If government is not stopping the killings, then it means they want the killings to continue and grow. They may even be the ones funding these. Few people are ready to consider the alternative explanation of the simple incompetence of President Buhari and his security team. The president knows fully well that the security team he has appointed are not performing and he has stubbornly retained them. He therefore has direct responsibility for the growing belief in the conspiracy theories.
The government tells Nigerians on a daily basis that it will end the insecurity facing the country but we are not told how and when, so citizens are compelled to explore alternative sources of information and explanation.

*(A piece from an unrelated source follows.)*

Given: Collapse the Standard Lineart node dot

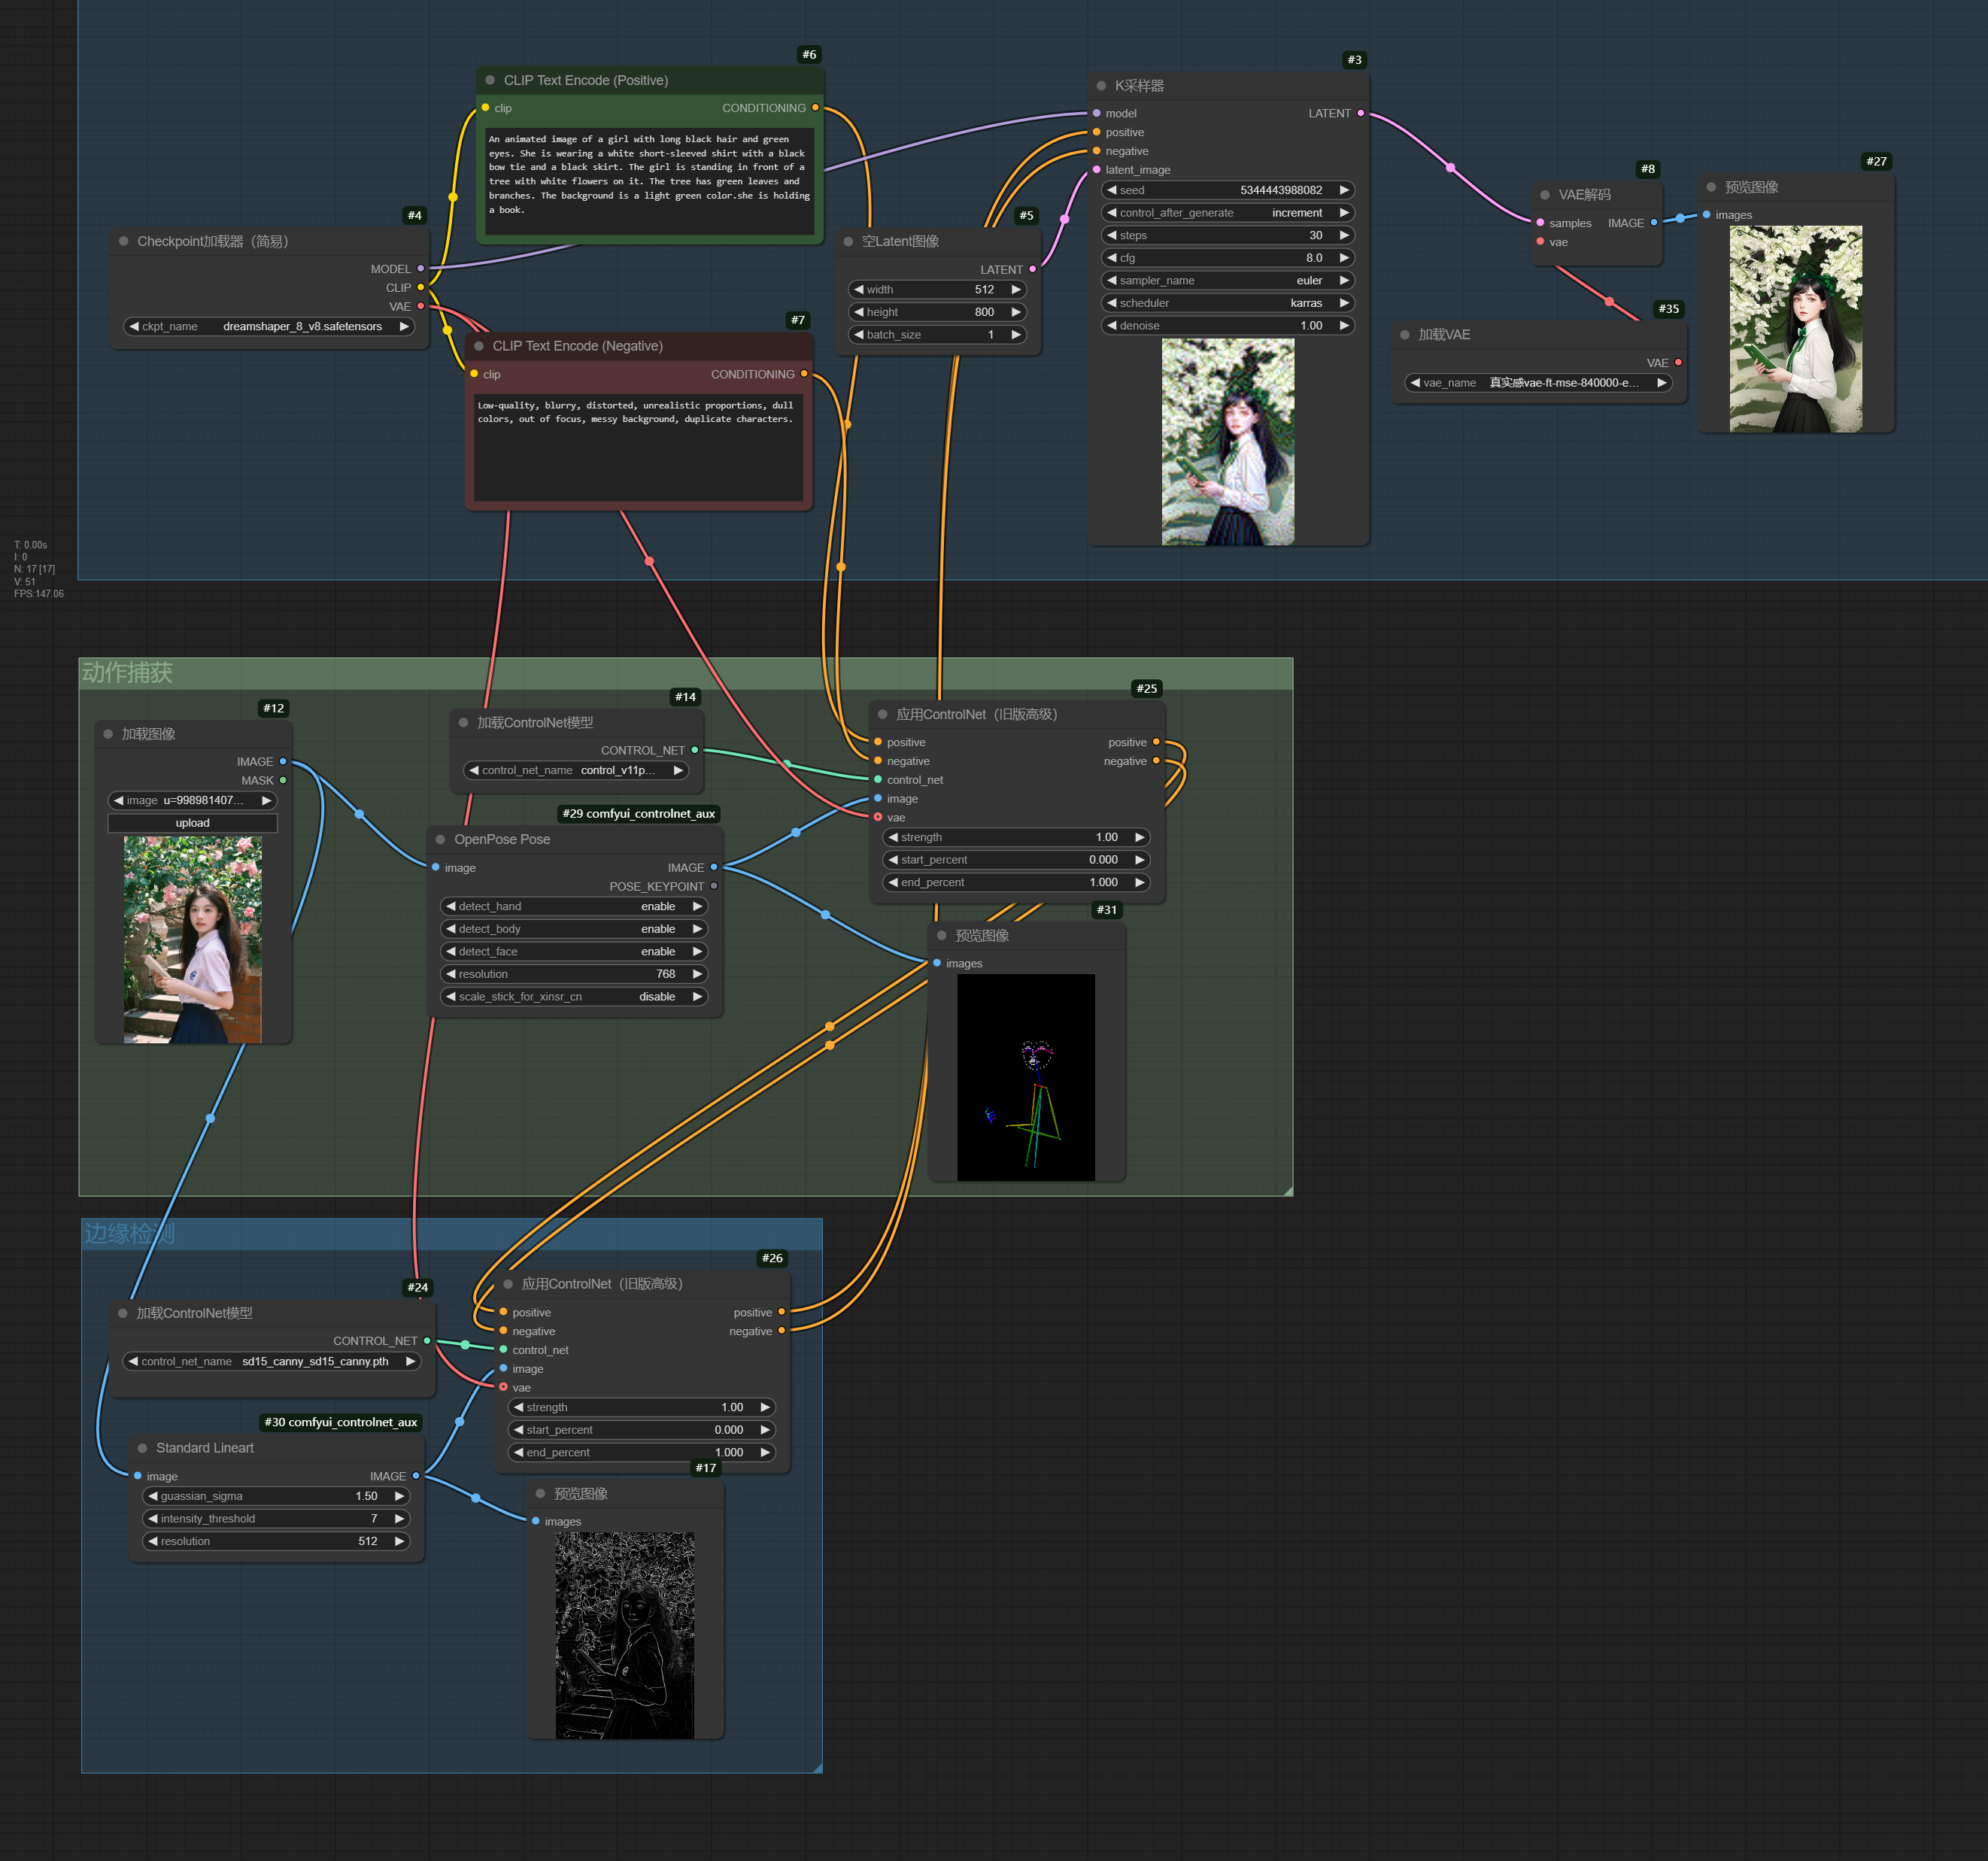Looking at the screenshot, I should click(x=142, y=1448).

The reality on the ground today is that the combination of fake news, hate speech and poor governance have deepened the polarisation of Nigeria along ethnic, religious and regional lines. The crisis of pastoralism has been re-written as a continuous communal and religious war.
Reassurance from the government is necessary to dispel fears within certain communities that the Buhari “Deep State” is targeting them. Government policy must be clear that no livestock production models would be imposed on any community.
Competent leadership must be sought to improve the security situation in the country.
Above all, all of us Nigerians must seek to be less gullible. The spirit and the skills of the verification of what we hear and see must improve if we are to get out of the trap of mutual self-destruction. It will take time to rebuild trust but let’s begin by fact-checking what we are told so that the fear that the other has plans to destroy us can begin to recede. Let’s start resisting profiling the other as the incarnation of evil that we must destroy by pre-emptive moves. The task of combating fake news and hate speech is everybody’s responsibility.
A Professor of Political Science and development consultant/expert, Jibrin Ibrahim is a Senior Fellow of the Centre for Democracy and Development, and Chair of the Editorial Board of PREMIUM TIMES.